Assim, com 6% da população, quem é que não tem um conhecido, um amigo que faz parte dessa coletividade? Alguém que em uma conversa não tem uma história para contar do que está acontecendo, das aflições, ou alguém que lhe convide para um quibe ou uma esfiha no restaurante próximo? Sempre tem um restaurante próximo que serve um prato árabe, que já não se sabe se é árabe ou brasileiro.
E mais que isso, ou como reforço a tudo isso, a pesquisa também detectou que a presença da comunidade árabe é ainda mais importante qualitativamente. Além de representar 6% da população brasileira, ela tem uma relevância qualitativa ainda maior, ela é líder de opinião, está mais bem posicionada socioeconomicamente e culturalmente do que a média geral do País.
Vinte e nove por cento (29%) da comunidade árabe brasileira têm instrução superior, 10 pontos percentuais maior que a população brasileira. Já 45% dos descendentes de árabes são da classe econômica AB, enquanto o total de brasileiros nesse percentual não passa de 24%. Provavelmente por essas razões essa comunidade está seis pontos percentuais mais ocupada com trabalho remunerado. Por essas e outras razões ela é ouvida, traça caminhos, influencia e cria tendências nas mais diversas áreas, mas, principalmente, no comércio, na culinária, nas artes, na política, na saúde.

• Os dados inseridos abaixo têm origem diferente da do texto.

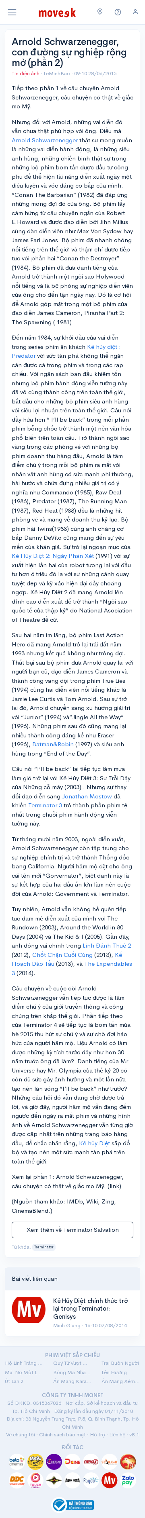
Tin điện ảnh (25, 73)
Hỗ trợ (97, 1434)
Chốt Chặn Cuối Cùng (62, 955)
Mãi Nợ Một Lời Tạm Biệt (24, 1372)
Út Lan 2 (14, 1381)
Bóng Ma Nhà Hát (72, 1372)
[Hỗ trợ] (118, 12)
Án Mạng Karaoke (72, 1381)
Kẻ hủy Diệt (94, 1143)
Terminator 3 (45, 805)
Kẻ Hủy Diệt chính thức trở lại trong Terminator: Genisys (90, 1308)
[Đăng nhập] (136, 12)
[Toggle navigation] (12, 12)
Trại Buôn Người (120, 1363)
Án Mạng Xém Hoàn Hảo (121, 1381)
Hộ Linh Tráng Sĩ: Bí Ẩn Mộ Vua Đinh (24, 1363)
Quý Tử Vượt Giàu (72, 1363)
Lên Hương (114, 1372)
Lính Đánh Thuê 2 (107, 945)
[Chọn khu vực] (100, 12)
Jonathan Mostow (87, 796)
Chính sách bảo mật (62, 1434)
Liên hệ (117, 1434)
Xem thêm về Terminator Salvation (73, 1229)
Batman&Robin (53, 744)
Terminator (44, 1247)
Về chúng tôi (20, 1434)
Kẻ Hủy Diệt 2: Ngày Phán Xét (53, 555)
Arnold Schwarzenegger (45, 140)
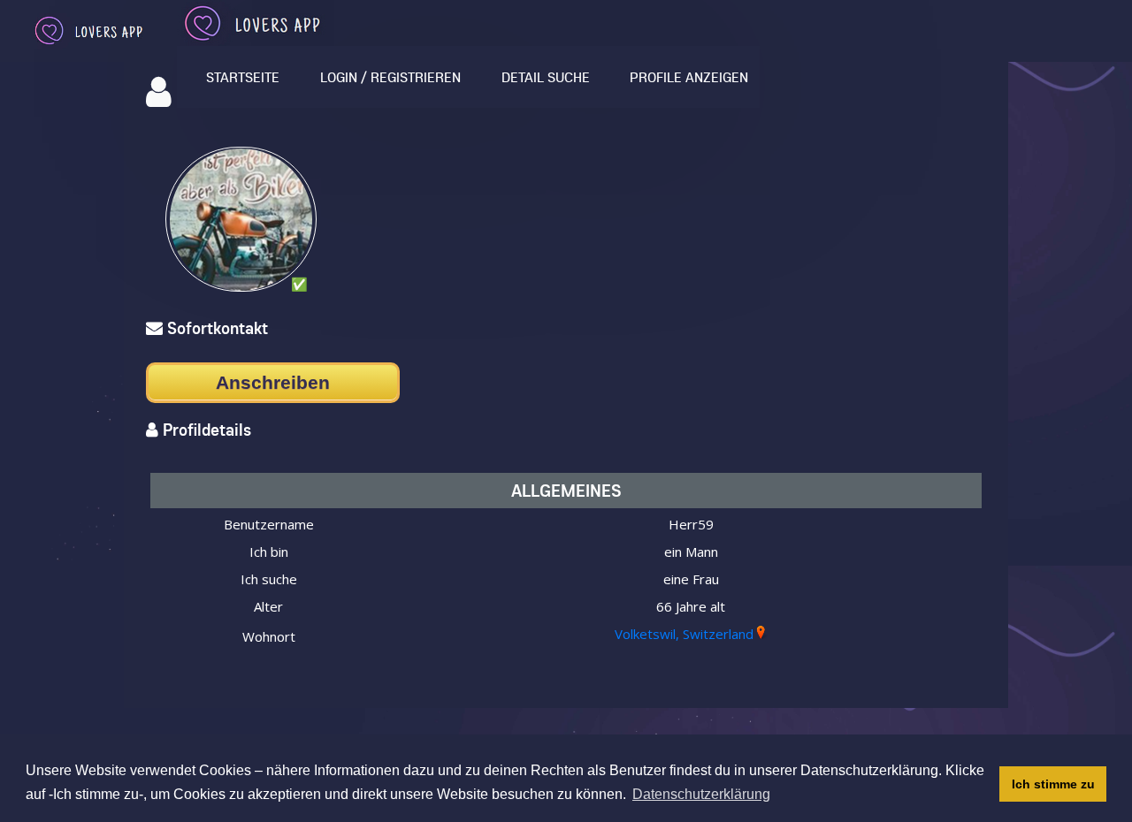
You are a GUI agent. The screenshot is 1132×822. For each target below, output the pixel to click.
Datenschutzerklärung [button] (701, 794)
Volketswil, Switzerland (684, 634)
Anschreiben (273, 382)
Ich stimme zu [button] (1053, 784)
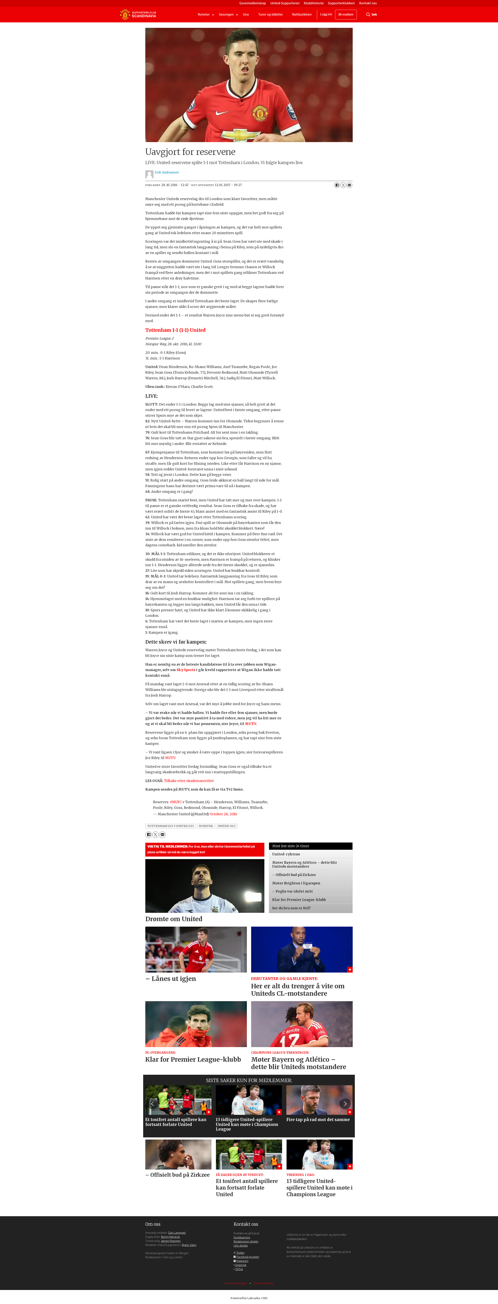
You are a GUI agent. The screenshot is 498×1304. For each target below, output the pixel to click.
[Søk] (368, 14)
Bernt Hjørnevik (170, 1236)
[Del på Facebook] (337, 185)
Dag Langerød (177, 1232)
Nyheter (204, 14)
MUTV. (250, 724)
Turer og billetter (270, 14)
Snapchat (240, 1265)
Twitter (240, 1252)
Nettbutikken (302, 14)
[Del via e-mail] (349, 185)
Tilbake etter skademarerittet (189, 781)
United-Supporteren (285, 3)
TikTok (239, 1269)
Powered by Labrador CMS (249, 1298)
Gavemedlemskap (252, 3)
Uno (246, 14)
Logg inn (326, 14)
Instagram (242, 1261)
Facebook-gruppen (248, 1257)
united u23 (226, 826)
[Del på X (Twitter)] (343, 185)
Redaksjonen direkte (246, 1241)
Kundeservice (242, 1237)
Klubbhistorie (314, 3)
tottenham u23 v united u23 (170, 826)
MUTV (170, 758)
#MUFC (176, 802)
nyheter (206, 826)
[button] (152, 1103)
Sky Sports (186, 670)
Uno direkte (241, 1245)
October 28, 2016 (223, 814)
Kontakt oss (368, 3)
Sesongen (226, 14)
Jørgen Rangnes (171, 1241)
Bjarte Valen (189, 1245)
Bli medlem (345, 14)
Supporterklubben (341, 3)
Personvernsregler (236, 1283)
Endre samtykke (263, 1283)
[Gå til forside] (138, 14)
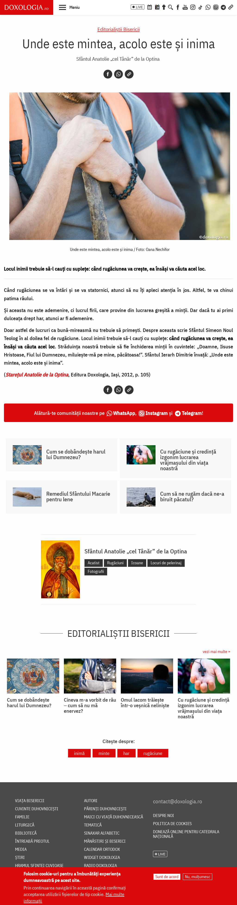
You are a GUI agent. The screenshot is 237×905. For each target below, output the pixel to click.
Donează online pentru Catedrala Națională (186, 834)
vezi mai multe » (216, 651)
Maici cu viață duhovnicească (113, 817)
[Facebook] (178, 6)
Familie (22, 817)
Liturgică (24, 825)
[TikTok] (200, 6)
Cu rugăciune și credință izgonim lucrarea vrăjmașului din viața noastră (188, 460)
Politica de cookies (172, 823)
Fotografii (96, 571)
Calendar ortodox (102, 849)
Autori (90, 800)
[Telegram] (223, 6)
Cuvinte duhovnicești (36, 809)
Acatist (94, 562)
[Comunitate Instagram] (215, 6)
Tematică (93, 825)
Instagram (157, 413)
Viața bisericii (29, 800)
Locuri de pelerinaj (166, 562)
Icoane (137, 562)
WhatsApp (124, 413)
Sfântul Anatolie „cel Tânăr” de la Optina (118, 58)
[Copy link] (129, 74)
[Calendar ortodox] (149, 6)
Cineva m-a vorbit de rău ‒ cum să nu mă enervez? (90, 705)
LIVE (139, 7)
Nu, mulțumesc (197, 876)
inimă (79, 753)
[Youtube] (185, 6)
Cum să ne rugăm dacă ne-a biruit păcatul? (192, 496)
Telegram (192, 413)
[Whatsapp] (118, 74)
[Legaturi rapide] (231, 6)
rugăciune (152, 753)
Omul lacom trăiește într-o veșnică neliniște (145, 702)
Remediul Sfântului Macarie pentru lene (78, 496)
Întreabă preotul (32, 841)
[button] (69, 7)
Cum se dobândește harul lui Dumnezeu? (75, 454)
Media (21, 849)
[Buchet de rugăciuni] (164, 6)
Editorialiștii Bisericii (118, 29)
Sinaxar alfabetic (101, 833)
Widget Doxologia (102, 857)
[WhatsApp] (208, 6)
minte (104, 753)
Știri (20, 857)
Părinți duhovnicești (105, 809)
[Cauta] (170, 6)
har (126, 753)
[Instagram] (193, 6)
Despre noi (163, 815)
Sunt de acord (166, 876)
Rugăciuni (115, 562)
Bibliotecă (26, 833)
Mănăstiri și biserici (105, 841)
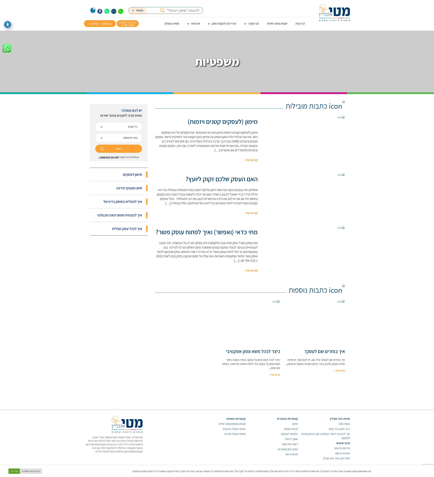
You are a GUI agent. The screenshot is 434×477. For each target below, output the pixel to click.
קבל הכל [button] (14, 471)
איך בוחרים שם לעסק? (324, 351)
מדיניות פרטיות (342, 448)
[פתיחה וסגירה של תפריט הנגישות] (8, 24)
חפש (118, 149)
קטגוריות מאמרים (287, 419)
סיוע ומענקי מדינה (129, 188)
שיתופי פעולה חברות (235, 434)
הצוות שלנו (344, 424)
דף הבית (300, 23)
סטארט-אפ (291, 454)
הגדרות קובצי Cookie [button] (31, 471)
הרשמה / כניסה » (99, 23)
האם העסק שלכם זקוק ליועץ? (222, 179)
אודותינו (195, 23)
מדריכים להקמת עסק (224, 23)
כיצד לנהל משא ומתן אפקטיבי (253, 351)
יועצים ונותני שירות (277, 23)
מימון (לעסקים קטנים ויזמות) (223, 121)
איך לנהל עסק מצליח (127, 228)
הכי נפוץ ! (253, 23)
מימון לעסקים (132, 174)
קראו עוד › (251, 160)
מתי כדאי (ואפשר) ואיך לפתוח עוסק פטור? (207, 232)
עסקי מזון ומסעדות (288, 449)
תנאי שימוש (343, 443)
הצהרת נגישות (342, 453)
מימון (295, 424)
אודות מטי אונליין (340, 419)
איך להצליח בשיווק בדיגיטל (122, 201)
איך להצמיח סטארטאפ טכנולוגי (119, 215)
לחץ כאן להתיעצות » (109, 157)
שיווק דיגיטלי (291, 439)
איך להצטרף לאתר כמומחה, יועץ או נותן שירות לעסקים (325, 436)
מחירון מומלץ (171, 23)
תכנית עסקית (291, 429)
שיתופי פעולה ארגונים (234, 429)
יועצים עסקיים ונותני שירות (232, 424)
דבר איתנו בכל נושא (339, 429)
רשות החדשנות (290, 444)
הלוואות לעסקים (289, 434)
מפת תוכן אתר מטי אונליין (336, 458)
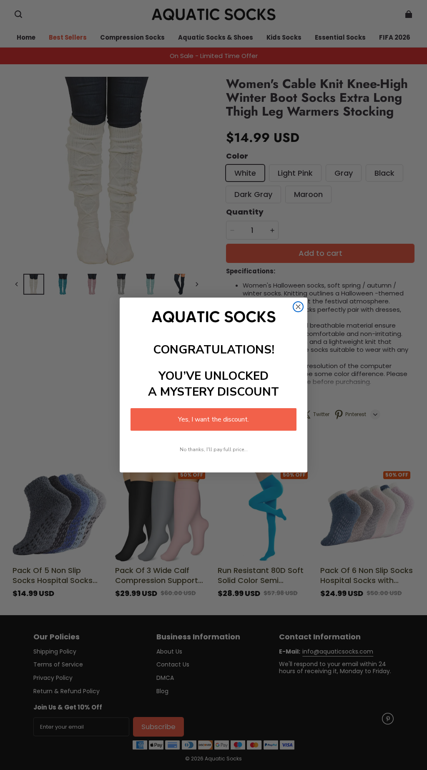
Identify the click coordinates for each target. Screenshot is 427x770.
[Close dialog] (298, 307)
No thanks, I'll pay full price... (214, 449)
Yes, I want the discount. (213, 419)
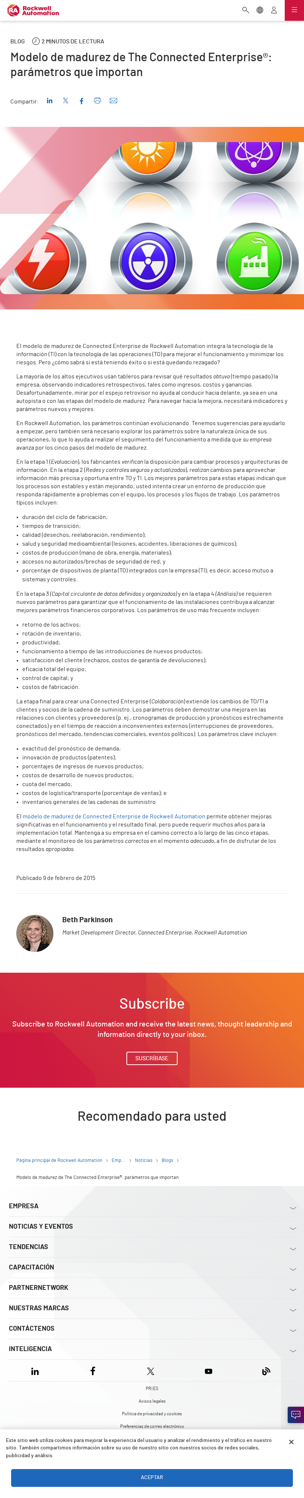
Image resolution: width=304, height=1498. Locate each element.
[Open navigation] (294, 10)
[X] (151, 1370)
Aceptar (152, 1477)
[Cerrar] (291, 1442)
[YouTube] (209, 1370)
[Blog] (266, 1370)
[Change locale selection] (260, 11)
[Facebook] (93, 1370)
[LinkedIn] (36, 1370)
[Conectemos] (296, 1415)
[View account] (274, 11)
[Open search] (245, 11)
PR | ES (152, 1388)
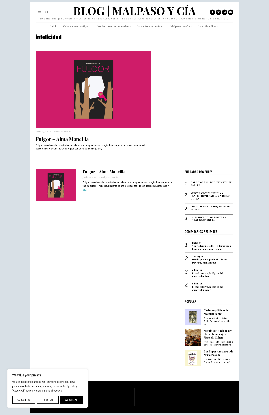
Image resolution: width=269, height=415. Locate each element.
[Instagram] (224, 12)
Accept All (71, 399)
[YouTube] (230, 12)
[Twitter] (218, 12)
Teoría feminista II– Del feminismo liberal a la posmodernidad (211, 247)
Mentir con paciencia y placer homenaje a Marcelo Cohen (210, 196)
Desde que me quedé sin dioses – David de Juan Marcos (210, 261)
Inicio (53, 26)
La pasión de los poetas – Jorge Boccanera (208, 219)
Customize (23, 399)
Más (85, 189)
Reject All (48, 399)
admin (195, 269)
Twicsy (196, 256)
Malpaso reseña (180, 26)
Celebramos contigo (75, 26)
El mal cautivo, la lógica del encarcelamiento (207, 275)
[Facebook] (212, 12)
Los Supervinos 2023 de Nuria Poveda (211, 208)
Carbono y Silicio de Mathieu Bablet (211, 184)
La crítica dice (207, 26)
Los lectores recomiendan (113, 26)
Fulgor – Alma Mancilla (62, 139)
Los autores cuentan (149, 26)
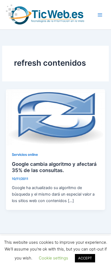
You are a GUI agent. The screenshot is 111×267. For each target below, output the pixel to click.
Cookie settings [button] (53, 258)
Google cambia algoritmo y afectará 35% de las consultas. (54, 167)
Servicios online (25, 155)
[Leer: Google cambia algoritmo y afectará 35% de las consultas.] (55, 117)
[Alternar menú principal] (100, 15)
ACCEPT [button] (85, 258)
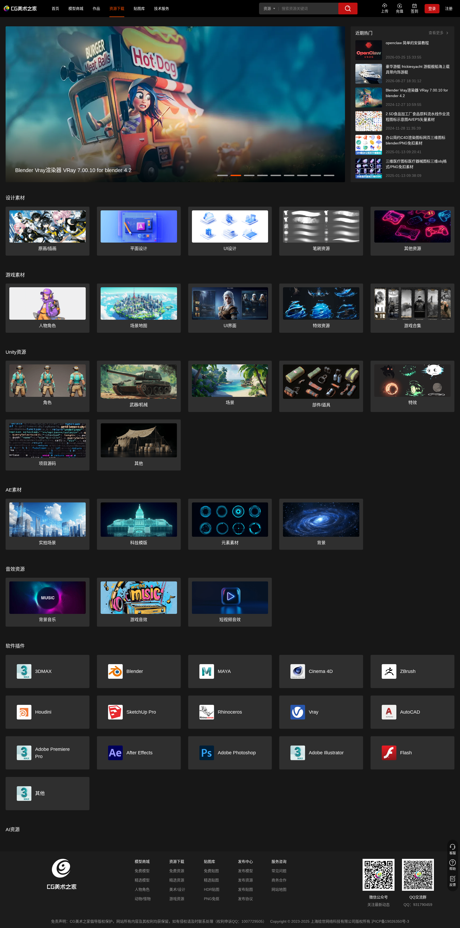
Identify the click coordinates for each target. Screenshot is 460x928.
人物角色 (142, 889)
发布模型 (245, 871)
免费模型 (142, 871)
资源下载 (116, 8)
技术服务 (161, 8)
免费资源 (176, 871)
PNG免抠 (211, 899)
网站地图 (279, 889)
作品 (96, 8)
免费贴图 (211, 871)
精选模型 (142, 880)
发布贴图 (245, 889)
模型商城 (75, 8)
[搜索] (348, 8)
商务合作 (279, 880)
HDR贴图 (211, 889)
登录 (432, 8)
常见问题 (279, 871)
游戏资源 (176, 899)
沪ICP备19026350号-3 (390, 921)
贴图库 (139, 8)
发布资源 (245, 880)
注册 (449, 8)
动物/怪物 (143, 899)
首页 (55, 8)
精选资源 (176, 880)
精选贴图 (211, 880)
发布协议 (245, 899)
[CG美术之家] (20, 8)
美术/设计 (177, 889)
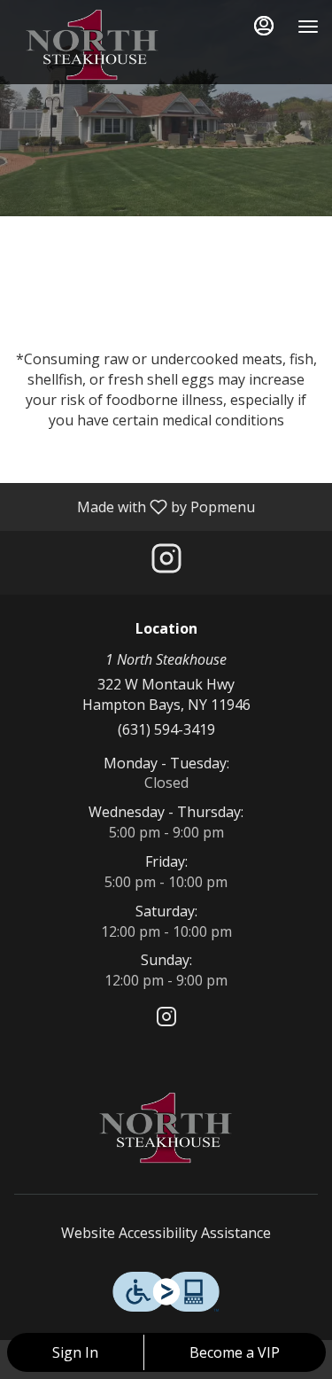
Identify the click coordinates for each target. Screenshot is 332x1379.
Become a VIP (234, 1352)
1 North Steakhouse (166, 1127)
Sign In (75, 1352)
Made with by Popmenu (134, 506)
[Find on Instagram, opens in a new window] (166, 562)
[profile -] (263, 25)
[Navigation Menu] (308, 27)
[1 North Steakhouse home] (93, 44)
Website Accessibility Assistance (166, 1233)
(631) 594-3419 (166, 729)
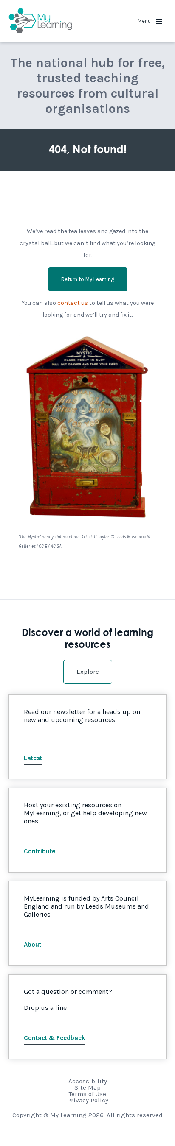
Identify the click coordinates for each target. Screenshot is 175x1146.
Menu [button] (145, 21)
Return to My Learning (87, 279)
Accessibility (87, 1081)
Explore (87, 671)
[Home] (40, 21)
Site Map (87, 1087)
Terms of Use (87, 1094)
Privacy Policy (87, 1100)
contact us (72, 303)
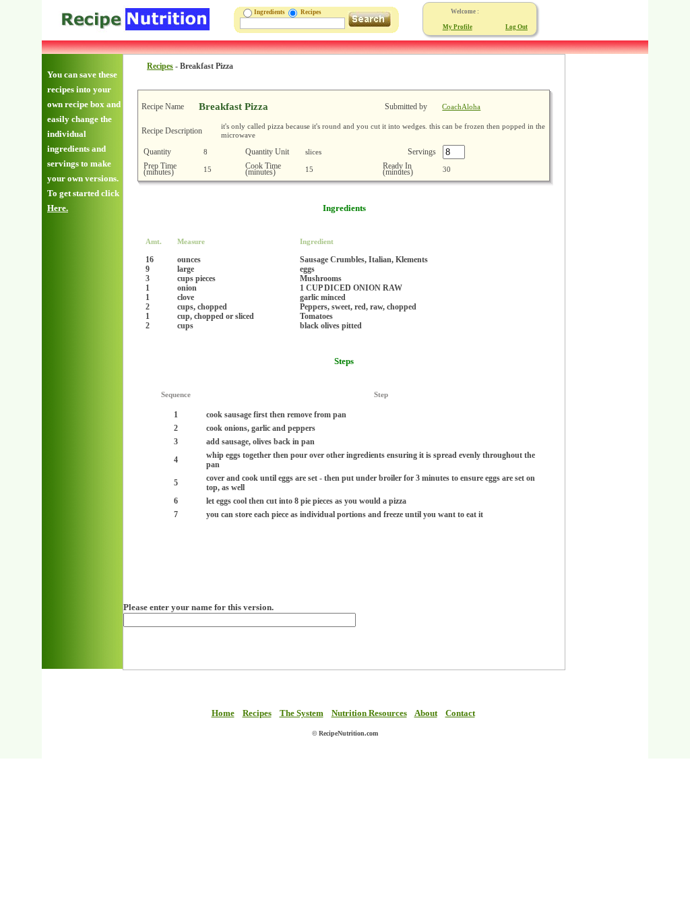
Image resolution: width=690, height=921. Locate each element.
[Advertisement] (605, 256)
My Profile (457, 27)
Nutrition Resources (369, 713)
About (425, 713)
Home (223, 713)
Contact (460, 713)
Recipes (160, 66)
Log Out (516, 27)
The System (301, 713)
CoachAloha (461, 106)
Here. (57, 208)
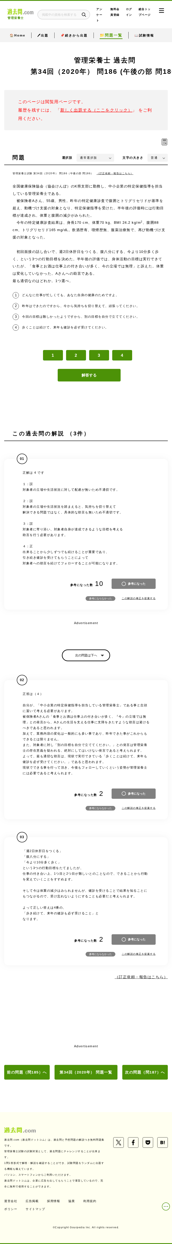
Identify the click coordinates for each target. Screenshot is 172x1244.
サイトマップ (35, 1209)
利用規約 (89, 1201)
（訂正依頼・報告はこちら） (114, 173)
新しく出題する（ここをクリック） (96, 110)
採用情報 (53, 1201)
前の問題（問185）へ (27, 1072)
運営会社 (10, 1201)
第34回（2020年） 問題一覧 (86, 1072)
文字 (132, 157)
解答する (89, 375)
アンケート (99, 15)
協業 (71, 1201)
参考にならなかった (100, 598)
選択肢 (67, 157)
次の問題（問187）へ (145, 1072)
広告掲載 (32, 1201)
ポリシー (10, 1209)
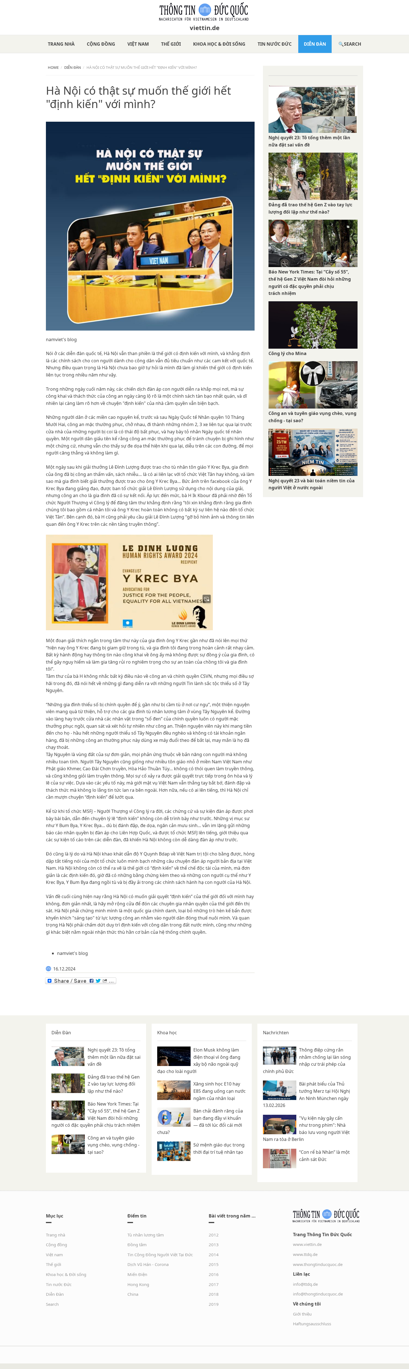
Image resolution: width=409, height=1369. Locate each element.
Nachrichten (276, 1033)
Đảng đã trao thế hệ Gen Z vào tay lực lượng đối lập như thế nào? (114, 1084)
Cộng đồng (101, 44)
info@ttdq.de (305, 1284)
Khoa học (167, 1033)
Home (53, 67)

O movimento de sensibilização da sociedade em prol da ajuda humanitária ao Líbano também tem muito a ver com isso. Ficou claro que a classe política se mobilizou, o que gerou a delegação liderada pelo ex-presidente Michel Temer, descendente de árabes do Líbano, motivada pelo presidente da República, Jair Bolsonaro, levando na bagagem doações de empresas e associações que não por acaso têm em suas lideranças uma participação de árabes ainda maior do que na população.
Considerando empresas de todos os setores e de todos os portes, nacionais e multinacionais, 10% das diretorias delas têm árabes ou descendentes em sua composição. A participação chega a 12% no setor agrícola. O protagonismo ainda é maior quando se verifica que em 26% das lideranças das associações empresariais brasileiras (em um quarto delas) a comunidade está presente com opiniões, sugestões, caminhos, dando sua contribuição.
Rubens Hannun é presidente da H2R Pesquisas Avançadas e foi presidente da Câmara de Comércio Árabe Brasileira por duas gestões.